With a rate hike getting closer, yields are likely to spike again. Insurers will clearly gain from this and they have experienced a good year til now. This is why these 3 stocks would make prudent portfolio addition.
Indications that the Fed will hike rates have been gaining ground for some time now. Market watchers are not expecting a firm decision on rates from this week’s Fed meeting.
However, what could emerge from the Fed’s policy statement is the pattern of how such increases will take place. Among those sectors expected to gain from an interest rate hike are insurers. Stocks from this sector have also been chalking up significant gains this year.
Hike Unlikely After Meeting
Several economic reports released early this month have been extremely encouraging. Notable among them are the improving jobs data. The US economy created a total of 280,000 jobs in May, the highest number of job additions since December 2014.
However, such data is unlikely to result in a rate hike announcement this week. Despite Fed Chair Janet Yellen’s assertions that dismal growth during the early part of the year was likely an outcome of harsh winter weather, the Fed probably only wants to raise the key rate once growth is on firm footing.

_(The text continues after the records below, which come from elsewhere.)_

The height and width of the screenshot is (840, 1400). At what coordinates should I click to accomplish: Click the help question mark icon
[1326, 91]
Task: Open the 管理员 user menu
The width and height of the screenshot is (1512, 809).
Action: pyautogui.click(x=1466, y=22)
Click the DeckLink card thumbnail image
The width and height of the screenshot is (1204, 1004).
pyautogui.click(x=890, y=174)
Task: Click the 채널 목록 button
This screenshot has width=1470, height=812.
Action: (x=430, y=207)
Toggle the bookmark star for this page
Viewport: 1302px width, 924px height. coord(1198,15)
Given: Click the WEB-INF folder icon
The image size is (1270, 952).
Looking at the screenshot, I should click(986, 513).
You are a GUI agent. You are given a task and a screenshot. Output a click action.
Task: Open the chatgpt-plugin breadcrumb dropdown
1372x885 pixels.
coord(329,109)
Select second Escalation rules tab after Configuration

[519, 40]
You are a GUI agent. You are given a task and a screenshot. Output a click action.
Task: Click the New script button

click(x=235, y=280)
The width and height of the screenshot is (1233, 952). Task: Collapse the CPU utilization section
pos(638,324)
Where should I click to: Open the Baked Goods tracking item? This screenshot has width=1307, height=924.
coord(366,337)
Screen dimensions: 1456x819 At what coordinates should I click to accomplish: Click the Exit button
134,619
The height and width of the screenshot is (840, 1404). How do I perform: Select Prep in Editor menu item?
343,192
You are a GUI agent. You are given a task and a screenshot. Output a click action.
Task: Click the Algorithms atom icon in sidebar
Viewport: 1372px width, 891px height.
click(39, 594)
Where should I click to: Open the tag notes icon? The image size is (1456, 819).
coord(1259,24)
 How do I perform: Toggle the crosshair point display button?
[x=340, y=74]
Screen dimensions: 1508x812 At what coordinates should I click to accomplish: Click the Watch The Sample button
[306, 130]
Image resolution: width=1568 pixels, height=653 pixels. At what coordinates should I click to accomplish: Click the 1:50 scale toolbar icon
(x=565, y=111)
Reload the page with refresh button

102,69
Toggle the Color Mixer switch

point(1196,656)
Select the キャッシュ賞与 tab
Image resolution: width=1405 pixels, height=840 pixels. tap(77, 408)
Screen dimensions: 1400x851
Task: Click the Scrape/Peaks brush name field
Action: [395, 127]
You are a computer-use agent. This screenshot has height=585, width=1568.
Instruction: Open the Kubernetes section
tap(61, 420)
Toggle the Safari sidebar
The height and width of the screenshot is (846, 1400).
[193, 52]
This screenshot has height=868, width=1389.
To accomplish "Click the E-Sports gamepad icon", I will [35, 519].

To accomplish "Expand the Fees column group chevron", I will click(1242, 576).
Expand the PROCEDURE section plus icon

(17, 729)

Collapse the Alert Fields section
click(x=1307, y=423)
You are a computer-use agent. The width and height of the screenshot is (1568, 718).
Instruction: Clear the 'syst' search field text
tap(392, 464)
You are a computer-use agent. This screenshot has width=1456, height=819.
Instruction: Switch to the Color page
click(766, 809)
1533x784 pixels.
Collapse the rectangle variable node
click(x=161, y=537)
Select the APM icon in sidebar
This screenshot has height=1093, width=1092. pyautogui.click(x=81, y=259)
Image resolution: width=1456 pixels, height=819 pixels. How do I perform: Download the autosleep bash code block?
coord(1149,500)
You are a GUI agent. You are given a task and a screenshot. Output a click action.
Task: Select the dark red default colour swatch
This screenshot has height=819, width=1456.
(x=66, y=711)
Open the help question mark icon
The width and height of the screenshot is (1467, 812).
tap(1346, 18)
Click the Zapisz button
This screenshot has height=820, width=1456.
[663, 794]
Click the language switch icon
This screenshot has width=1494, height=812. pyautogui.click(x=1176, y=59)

This is because a combination of sluggish growth and higher interest rates would severely impact borrowing at several levels. This encompasses both corporate lending and loans taken for expenditure on housing and other household items requiring significantly high expenditures.
To avoid such a scenario, Yellen has insisted that any set of increases will be gradual in nature. In March, the Fed Chair added that she and other Federal Open Market Committee members believe a “gradual rise in the federal funds rate” would be the correct approach “over the next few years.” In May, Yellen reemphasized that any rate hikes would be gradual in nature.
There are several reasons for taking such an approach. This includes 2013’s “taper tantrum," which occurred after the Fed indicated it was considering ending its bond purchase program. The fallout of such signals was investor panic which led to a spike in long-term rates and severe damage to emerging markets. Sluggish growth at the beginning of the year has compounded the Fed’s resolve to adopt such an approach.
Schedule for Increases
So what we might expect from this week’s meeting is an indication of when and how the Fed will raise rates. This is because only 4 policy meetings remain this year. In March, a vast majority of Fed officials said they expect a rate hike this year. It is likely that this week’s survey will reveal similar findings.
Possibly the most significant piece of information which might emerge is the “dot plot” of rates going ahead. The Fed’s “dot plot” tracks what Fed officials think rates should be at the end of the year. This is the best indication of where interest rates could be headed based on the opinion of all key Fed decision makers. Economists believe that this the best short-term indicator of the timing of such a move.
Insurers to Gain
One particular beneficiary of higher rates is the insurance industry. This is because they take in premiums from customers, invest them—usually in fixed income securities—and then pay out claims in the future. As the Fed raises the key rate, bonds yields will increase across the board. Insurers can then invest their premiums and receive higher yields. More investment income will then be generated, which will boost profits
This year, life insurance stocks included in the Financial Sector Select SPDR Fund (XLF - ETF report) have gained around 4.5%. Metlife (MET - Analyst Report), Prudential Financial (PRU - Analyst Report) and Unum Group (UNM - Analyst Report) have increased 7.6%, 5.8% and 6.2%, respectively. Nearly 15 of the 22 insurance stocks which are part of the XLF have experienced gains with an average return of approximately 3%.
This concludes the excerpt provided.